(Collected data)
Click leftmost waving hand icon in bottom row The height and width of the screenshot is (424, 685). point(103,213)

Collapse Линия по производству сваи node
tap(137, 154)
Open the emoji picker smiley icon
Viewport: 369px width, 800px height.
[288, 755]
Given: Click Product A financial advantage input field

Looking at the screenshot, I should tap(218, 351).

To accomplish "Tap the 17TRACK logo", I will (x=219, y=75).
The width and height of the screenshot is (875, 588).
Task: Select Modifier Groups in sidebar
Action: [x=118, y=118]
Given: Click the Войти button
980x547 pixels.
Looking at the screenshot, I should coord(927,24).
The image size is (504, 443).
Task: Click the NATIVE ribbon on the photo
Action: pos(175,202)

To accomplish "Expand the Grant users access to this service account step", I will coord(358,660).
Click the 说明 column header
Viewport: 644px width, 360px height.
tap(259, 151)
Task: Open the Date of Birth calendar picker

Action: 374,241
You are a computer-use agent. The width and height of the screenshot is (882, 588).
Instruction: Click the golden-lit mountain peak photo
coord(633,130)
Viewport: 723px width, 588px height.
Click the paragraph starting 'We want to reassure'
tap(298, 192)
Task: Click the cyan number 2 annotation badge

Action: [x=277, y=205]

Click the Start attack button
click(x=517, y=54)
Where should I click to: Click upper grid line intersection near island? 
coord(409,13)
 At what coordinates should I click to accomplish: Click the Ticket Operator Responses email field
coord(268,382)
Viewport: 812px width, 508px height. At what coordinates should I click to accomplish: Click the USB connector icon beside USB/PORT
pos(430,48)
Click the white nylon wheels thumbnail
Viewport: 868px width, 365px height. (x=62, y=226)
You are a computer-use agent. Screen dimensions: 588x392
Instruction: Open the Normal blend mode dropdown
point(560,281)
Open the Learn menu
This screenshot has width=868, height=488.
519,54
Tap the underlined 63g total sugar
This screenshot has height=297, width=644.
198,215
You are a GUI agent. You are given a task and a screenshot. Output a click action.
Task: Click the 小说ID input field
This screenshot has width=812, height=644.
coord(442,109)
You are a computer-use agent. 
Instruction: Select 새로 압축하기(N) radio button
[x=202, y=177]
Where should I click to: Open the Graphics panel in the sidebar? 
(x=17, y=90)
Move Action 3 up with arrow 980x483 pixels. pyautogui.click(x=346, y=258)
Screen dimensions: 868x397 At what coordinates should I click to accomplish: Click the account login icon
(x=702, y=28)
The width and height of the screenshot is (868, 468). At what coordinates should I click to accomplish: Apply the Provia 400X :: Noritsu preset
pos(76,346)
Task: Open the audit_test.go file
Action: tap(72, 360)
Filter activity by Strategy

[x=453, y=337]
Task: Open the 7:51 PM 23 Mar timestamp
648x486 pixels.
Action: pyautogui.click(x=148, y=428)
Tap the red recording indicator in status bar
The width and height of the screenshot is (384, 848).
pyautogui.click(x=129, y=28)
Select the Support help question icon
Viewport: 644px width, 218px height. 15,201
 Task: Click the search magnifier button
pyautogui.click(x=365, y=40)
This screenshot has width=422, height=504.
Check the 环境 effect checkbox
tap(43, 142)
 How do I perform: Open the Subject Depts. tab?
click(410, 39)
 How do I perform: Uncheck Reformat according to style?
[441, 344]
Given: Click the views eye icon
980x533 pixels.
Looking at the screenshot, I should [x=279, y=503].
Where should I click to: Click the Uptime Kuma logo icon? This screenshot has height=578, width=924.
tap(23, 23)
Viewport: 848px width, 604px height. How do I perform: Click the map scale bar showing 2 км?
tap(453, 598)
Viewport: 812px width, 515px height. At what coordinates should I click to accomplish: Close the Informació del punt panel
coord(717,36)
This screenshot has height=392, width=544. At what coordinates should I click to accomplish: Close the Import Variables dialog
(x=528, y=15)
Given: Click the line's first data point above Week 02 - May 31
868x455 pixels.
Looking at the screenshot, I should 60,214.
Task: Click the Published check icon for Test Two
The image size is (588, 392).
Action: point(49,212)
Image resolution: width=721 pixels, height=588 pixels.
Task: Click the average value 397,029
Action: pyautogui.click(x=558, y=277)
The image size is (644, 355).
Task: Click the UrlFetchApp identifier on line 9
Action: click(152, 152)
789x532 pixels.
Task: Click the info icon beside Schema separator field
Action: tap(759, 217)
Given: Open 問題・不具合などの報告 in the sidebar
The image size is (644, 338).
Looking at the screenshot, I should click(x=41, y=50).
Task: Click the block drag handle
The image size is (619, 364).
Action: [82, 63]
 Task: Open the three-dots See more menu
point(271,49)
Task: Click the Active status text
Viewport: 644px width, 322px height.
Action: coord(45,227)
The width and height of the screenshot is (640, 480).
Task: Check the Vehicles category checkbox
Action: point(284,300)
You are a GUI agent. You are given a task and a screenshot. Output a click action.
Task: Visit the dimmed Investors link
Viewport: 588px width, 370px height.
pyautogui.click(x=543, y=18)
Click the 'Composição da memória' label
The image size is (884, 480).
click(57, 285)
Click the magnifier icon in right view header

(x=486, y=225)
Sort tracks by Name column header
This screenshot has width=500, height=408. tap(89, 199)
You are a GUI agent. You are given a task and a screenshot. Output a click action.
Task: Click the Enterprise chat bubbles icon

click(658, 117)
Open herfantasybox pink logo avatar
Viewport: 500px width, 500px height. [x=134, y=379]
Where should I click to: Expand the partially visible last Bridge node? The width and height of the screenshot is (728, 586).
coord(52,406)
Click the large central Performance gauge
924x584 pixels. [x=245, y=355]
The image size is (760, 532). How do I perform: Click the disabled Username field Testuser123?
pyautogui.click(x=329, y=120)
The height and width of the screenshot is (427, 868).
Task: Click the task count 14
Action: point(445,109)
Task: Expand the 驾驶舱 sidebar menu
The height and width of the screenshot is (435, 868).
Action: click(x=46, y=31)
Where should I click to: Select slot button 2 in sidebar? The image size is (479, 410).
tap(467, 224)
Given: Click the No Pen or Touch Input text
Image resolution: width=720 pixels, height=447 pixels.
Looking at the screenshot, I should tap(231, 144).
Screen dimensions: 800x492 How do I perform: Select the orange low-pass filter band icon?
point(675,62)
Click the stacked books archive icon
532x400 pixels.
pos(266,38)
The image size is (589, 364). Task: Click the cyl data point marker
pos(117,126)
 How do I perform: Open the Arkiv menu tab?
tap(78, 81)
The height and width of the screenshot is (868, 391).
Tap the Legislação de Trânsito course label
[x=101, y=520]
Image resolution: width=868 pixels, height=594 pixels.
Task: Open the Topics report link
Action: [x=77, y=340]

:: WHAT YOU HAVE TO DO ::
Retype every entry above, word for word.

:: WRITTEN SOLUTION ::
Click leftmost waving hand icon in bottom row The height and width of the screenshot is (424, 685). point(103,213)

Collapse Линия по производству сваи node
tap(137, 154)
Open the emoji picker smiley icon
Viewport: 369px width, 800px height.
[288, 755]
Given: Click Product A financial advantage input field

Looking at the screenshot, I should tap(218, 351).

To accomplish "Tap the 17TRACK logo", I will (x=219, y=75).
The width and height of the screenshot is (875, 588).
Task: Select Modifier Groups in sidebar
Action: [x=118, y=118]
Given: Click the Войти button
980x547 pixels.
Looking at the screenshot, I should coord(927,24).
The image size is (504, 443).
Task: Click the NATIVE ribbon on the photo
Action: pos(175,202)

To accomplish "Expand the Grant users access to this service account step", I will coord(358,660).
Click the 说明 column header
Viewport: 644px width, 360px height.
tap(259, 151)
Task: Open the Date of Birth calendar picker

Action: 374,241
You are a computer-use agent. The width and height of the screenshot is (882, 588).
Instruction: Click the golden-lit mountain peak photo
coord(633,130)
Viewport: 723px width, 588px height.
Click the paragraph starting 'We want to reassure'
tap(298, 192)
Task: Click the cyan number 2 annotation badge

Action: [x=277, y=205]

Click the Start attack button
click(x=517, y=54)
Where should I click to: Click upper grid line intersection near island? 
coord(409,13)
 At what coordinates should I click to accomplish: Click the Ticket Operator Responses email field
coord(268,382)
Viewport: 812px width, 508px height. At what coordinates should I click to accomplish: Click the USB connector icon beside USB/PORT
pos(430,48)
Click the white nylon wheels thumbnail
Viewport: 868px width, 365px height. (x=62, y=226)
You are a computer-use agent. Screen dimensions: 588x392
Instruction: Open the Normal blend mode dropdown
point(560,281)
Open the Learn menu
This screenshot has width=868, height=488.
519,54
Tap the underlined 63g total sugar
This screenshot has height=297, width=644.
198,215
You are a GUI agent. You are given a task and a screenshot. Output a click action.
Task: Click the 小说ID input field
This screenshot has width=812, height=644.
coord(442,109)
You are a computer-use agent. 
Instruction: Select 새로 압축하기(N) radio button
[x=202, y=177]
Where should I click to: Open the Graphics panel in the sidebar? 
(x=17, y=90)
Move Action 3 up with arrow 980x483 pixels. pyautogui.click(x=346, y=258)
Screen dimensions: 868x397 At what coordinates should I click to accomplish: Click the account login icon
(x=702, y=28)
The width and height of the screenshot is (868, 468). At what coordinates should I click to accomplish: Apply the Provia 400X :: Noritsu preset
pos(76,346)
Task: Open the audit_test.go file
Action: tap(72, 360)
Filter activity by Strategy

[x=453, y=337]
Task: Open the 7:51 PM 23 Mar timestamp
648x486 pixels.
Action: pyautogui.click(x=148, y=428)
Tap the red recording indicator in status bar
The width and height of the screenshot is (384, 848).
pyautogui.click(x=129, y=28)
Select the Support help question icon
Viewport: 644px width, 218px height. 15,201
 Task: Click the search magnifier button
pyautogui.click(x=365, y=40)
This screenshot has width=422, height=504.
Check the 环境 effect checkbox
tap(43, 142)
 How do I perform: Open the Subject Depts. tab?
click(410, 39)
 How do I perform: Uncheck Reformat according to style?
[441, 344]
Given: Click the views eye icon
980x533 pixels.
Looking at the screenshot, I should [x=279, y=503].
Where should I click to: Click the Uptime Kuma logo icon? This screenshot has height=578, width=924.
tap(23, 23)
Viewport: 848px width, 604px height. How do I perform: Click the map scale bar showing 2 км?
tap(453, 598)
Viewport: 812px width, 515px height. At what coordinates should I click to accomplish: Close the Informació del punt panel
coord(717,36)
This screenshot has height=392, width=544. At what coordinates should I click to accomplish: Close the Import Variables dialog
(x=528, y=15)
Given: Click the line's first data point above Week 02 - May 31
868x455 pixels.
Looking at the screenshot, I should 60,214.
Task: Click the Published check icon for Test Two
The image size is (588, 392).
Action: point(49,212)
Image resolution: width=721 pixels, height=588 pixels.
Task: Click the average value 397,029
Action: pyautogui.click(x=558, y=277)
The image size is (644, 355).
Task: Click the UrlFetchApp identifier on line 9
Action: click(152, 152)
789x532 pixels.
Task: Click the info icon beside Schema separator field
Action: tap(759, 217)
Given: Open 問題・不具合などの報告 in the sidebar
The image size is (644, 338).
Looking at the screenshot, I should click(x=41, y=50).
Task: Click the block drag handle
The image size is (619, 364).
Action: [82, 63]
 Task: Open the three-dots See more menu
point(271,49)
Task: Click the Active status text
Viewport: 644px width, 322px height.
Action: coord(45,227)
The width and height of the screenshot is (640, 480).
Task: Check the Vehicles category checkbox
Action: point(284,300)
You are a GUI agent. You are given a task and a screenshot. Output a click action.
Task: Visit the dimmed Investors link
Viewport: 588px width, 370px height.
pyautogui.click(x=543, y=18)
Click the 'Composição da memória' label
The image size is (884, 480).
click(57, 285)
Click the magnifier icon in right view header

(x=486, y=225)
Sort tracks by Name column header
This screenshot has width=500, height=408. tap(89, 199)
You are a GUI agent. You are given a task and a screenshot. Output a click action.
Task: Click the Enterprise chat bubbles icon

click(658, 117)
Open herfantasybox pink logo avatar
Viewport: 500px width, 500px height. [x=134, y=379]
Where should I click to: Expand the partially visible last Bridge node? The width and height of the screenshot is (728, 586).
coord(52,406)
Click the large central Performance gauge
924x584 pixels. [x=245, y=355]
The image size is (760, 532). How do I perform: Click the disabled Username field Testuser123?
pyautogui.click(x=329, y=120)
The height and width of the screenshot is (427, 868).
Task: Click the task count 14
Action: point(445,109)
Task: Expand the 驾驶舱 sidebar menu
The height and width of the screenshot is (435, 868).
Action: click(x=46, y=31)
Where should I click to: Select slot button 2 in sidebar? The image size is (479, 410).
tap(467, 224)
Given: Click the No Pen or Touch Input text
Image resolution: width=720 pixels, height=447 pixels.
Looking at the screenshot, I should tap(231, 144).
Screen dimensions: 800x492 How do I perform: Select the orange low-pass filter band icon?
point(675,62)
Click the stacked books archive icon
532x400 pixels.
pos(266,38)
The image size is (589, 364). Task: Click the cyl data point marker
pos(117,126)
 How do I perform: Open the Arkiv menu tab?
tap(78, 81)
The height and width of the screenshot is (868, 391).
Tap the Legislação de Trânsito course label
[x=101, y=520]
Image resolution: width=868 pixels, height=594 pixels.
Task: Open the Topics report link
Action: [x=77, y=340]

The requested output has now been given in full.